The three biggest threats to estate planning in 2019 are family conflict, market volatility and tax reform, according to a recent survey conducted by TD Wealth.
The survey included 105 respondents who attended the 53rd Annual Heckerling Institute on Estate Planning in January, including attorneys, trust officers, accountants, charitable giving professionals, insurance advisors, elder law specialists, wealth management professionals, educators and nonprofit advisors.
Nearly half of these estate planning experts identified family conflict as the biggest threat to estate planning in 2019.
The survey explored the various causes of family conflict when engaging in estate planning, citing the designation of beneficiaries as the most common cause of conflict. Other leading factors included not communicating the plan with family members and working with blended families.

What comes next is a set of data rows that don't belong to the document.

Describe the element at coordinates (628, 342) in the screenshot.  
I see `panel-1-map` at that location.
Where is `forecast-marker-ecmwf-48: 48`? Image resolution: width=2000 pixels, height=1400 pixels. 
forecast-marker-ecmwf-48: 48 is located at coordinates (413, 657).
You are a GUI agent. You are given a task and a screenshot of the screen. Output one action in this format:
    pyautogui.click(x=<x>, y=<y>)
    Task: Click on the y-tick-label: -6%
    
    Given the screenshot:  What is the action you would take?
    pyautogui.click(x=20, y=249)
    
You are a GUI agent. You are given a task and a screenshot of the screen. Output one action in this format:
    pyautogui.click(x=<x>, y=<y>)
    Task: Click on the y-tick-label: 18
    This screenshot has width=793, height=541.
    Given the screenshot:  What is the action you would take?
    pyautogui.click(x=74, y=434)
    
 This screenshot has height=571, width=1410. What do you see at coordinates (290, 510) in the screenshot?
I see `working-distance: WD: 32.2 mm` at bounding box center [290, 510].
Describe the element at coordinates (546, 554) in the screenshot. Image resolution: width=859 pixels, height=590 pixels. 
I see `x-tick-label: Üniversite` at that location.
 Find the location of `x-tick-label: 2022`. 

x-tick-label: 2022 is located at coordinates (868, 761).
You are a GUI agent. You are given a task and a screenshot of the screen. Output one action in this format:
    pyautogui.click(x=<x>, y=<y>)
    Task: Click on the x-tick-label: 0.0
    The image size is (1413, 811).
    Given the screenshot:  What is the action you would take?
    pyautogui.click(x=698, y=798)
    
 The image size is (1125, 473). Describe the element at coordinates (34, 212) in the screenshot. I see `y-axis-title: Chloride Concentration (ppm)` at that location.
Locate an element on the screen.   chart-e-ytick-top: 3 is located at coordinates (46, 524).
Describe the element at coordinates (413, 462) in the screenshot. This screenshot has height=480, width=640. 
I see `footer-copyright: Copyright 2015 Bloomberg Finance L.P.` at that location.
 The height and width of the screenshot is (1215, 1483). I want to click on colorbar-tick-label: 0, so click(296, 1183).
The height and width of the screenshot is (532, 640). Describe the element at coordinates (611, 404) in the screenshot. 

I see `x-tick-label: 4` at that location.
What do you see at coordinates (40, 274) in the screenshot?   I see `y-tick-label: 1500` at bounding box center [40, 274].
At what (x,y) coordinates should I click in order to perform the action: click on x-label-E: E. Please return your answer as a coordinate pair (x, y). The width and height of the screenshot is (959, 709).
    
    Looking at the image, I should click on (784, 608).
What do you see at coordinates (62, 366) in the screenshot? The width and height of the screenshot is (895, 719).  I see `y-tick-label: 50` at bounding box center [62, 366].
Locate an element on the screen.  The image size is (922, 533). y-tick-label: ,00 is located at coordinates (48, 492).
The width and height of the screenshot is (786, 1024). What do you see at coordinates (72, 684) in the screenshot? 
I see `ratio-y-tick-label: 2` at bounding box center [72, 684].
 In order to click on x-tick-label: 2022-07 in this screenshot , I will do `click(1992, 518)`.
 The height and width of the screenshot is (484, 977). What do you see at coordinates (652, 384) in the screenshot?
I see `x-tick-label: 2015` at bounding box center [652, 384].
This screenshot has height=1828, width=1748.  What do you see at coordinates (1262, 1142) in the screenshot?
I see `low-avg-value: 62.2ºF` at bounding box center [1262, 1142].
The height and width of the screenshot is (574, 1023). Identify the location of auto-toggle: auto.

“Family dynamics have always played a critical role in estate planning. As we start to see more blended families, we expect these conversations to become even more prevalent and challenging,” said Ray Radigan, head of private trust at TD Wealth. “Estate planning comes with the responsibility of motivating families to communicate through difficult times, which requires regular dialogue and complete transparency. To minimize risk, we encourage families to invite everyone to the table to participate in open and honest conversation about their shared goals and objectives.”
Market volatility was also top of mind for respondents in 2019, with nearly a quarter of respondents identifying volatile markets as the biggest threat to estate planning this year. This was up from 12% in 2018.